Figure 8d,e,f show the I–V characteristics, endurance, and retention properties of the fabricated CuO RS device, respectively. The device shows reliable resistive switching properties as per the CART and DT results. The device shows SET/RESET processes within ± 1 V. The fabricated device shows good cyclic endurance (3000 cycles) and data retention (105 s) properties. The pulse voltage stresses (PVS) based endurance measurement protocol is shown in the inset of Fig. 8e40. To understand the reliability of the proposed approach, we have measured the endurance property of 04 devices. All devices show similar kinds of endurance behavior, suggesting the good reliability of the CuO RS devices. The memory window (ION/IOFF ratio) of the fabricated device is ~ 1000.
It is interesting to note that not all experimental properties match the outcomes predicted by ML. The experimental results, however, are very close to those anticipated by ML. Such a deviation may occur because the DT delivers outcomes in terms of probability whereas the CART provides the average outcome value. Therefore, a small difference between the actual experimental and the ML projected results can be anticipated.
In the present study, we collected data from previously reported peer-reviewed research articles for the analysis and performance prediction of copper oxide-based RS devices.

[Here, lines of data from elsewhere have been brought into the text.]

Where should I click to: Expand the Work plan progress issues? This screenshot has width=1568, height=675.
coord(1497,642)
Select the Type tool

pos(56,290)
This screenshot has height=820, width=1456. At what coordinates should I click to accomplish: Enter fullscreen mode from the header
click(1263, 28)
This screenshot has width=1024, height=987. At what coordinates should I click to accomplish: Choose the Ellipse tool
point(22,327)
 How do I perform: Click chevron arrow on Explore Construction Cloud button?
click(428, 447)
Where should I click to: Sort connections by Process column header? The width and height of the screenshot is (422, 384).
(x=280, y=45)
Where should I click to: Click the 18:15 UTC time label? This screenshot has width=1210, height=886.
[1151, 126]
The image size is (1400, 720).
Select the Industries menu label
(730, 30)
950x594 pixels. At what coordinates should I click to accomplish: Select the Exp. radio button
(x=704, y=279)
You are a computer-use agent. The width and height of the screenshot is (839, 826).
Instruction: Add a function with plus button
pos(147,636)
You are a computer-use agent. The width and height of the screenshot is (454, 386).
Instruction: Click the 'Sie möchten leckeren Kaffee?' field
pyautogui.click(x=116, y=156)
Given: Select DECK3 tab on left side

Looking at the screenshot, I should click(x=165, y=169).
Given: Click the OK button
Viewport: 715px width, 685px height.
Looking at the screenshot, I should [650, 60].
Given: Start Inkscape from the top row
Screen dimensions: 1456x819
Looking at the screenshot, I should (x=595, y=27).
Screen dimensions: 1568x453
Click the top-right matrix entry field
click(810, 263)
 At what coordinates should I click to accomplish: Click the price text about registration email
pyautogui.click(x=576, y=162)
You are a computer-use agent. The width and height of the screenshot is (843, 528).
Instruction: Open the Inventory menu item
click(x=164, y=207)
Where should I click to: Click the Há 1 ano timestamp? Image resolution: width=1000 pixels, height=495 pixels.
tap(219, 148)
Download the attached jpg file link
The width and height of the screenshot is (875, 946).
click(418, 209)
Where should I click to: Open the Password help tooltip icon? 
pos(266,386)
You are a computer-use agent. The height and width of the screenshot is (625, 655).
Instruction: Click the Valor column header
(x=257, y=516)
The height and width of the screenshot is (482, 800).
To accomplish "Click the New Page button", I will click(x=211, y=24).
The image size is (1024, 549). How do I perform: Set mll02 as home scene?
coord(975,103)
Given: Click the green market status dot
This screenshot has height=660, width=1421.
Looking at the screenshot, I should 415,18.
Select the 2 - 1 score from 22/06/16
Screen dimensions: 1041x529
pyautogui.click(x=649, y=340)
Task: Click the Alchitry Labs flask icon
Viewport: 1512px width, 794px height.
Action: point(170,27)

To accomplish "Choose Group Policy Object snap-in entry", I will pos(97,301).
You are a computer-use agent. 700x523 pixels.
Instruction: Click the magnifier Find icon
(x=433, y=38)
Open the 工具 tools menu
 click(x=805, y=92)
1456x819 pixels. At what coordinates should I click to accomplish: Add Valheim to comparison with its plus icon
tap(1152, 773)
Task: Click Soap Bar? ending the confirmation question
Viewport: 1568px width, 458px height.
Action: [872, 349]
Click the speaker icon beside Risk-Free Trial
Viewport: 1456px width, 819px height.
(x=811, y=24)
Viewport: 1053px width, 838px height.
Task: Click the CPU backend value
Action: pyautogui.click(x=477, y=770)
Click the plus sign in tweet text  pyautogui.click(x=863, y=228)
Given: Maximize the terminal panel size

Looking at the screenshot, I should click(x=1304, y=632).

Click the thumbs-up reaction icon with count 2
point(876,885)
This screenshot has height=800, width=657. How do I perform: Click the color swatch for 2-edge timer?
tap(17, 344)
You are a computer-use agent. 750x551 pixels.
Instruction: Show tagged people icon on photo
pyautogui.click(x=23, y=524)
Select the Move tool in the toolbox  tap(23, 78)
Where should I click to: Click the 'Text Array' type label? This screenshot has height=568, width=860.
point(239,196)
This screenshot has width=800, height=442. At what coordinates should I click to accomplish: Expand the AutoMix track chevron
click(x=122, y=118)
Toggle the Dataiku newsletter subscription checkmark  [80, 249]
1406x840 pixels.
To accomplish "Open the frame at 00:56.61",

The CART and DT algorithms provide several device fabrication guidelines for continuous and categorical performance features. Interestingly, the CART and DT unravel some of the unconventional switching voltage patterns of the copper oxide-based RS devices. Such kind of physics-oriented ML models is very important to mimic the basic physical mechanism of electronic devices. In the case of predictions of output features, the RF algorithm is most suitable for copper oxide-based RS devices as compared to LM and ANN. Moreover, the DT-based confusion matrix is quite suitable for the prediction of categorical output features RS devices with high accuracy and lower misclassification. The feature importance calculated by the GB algorithm reveals that all continuous and categorical performance features are highly dependent on the TSL and TTE. Finally, the ML-assisted fabricated CuO RS device shows good RS performance and these results are in good agreement with the ML predicted results. Overall ML prediction for copper oxide-based RS devices provides a strong knowledge base and optimized parameters for high-performance RS devices.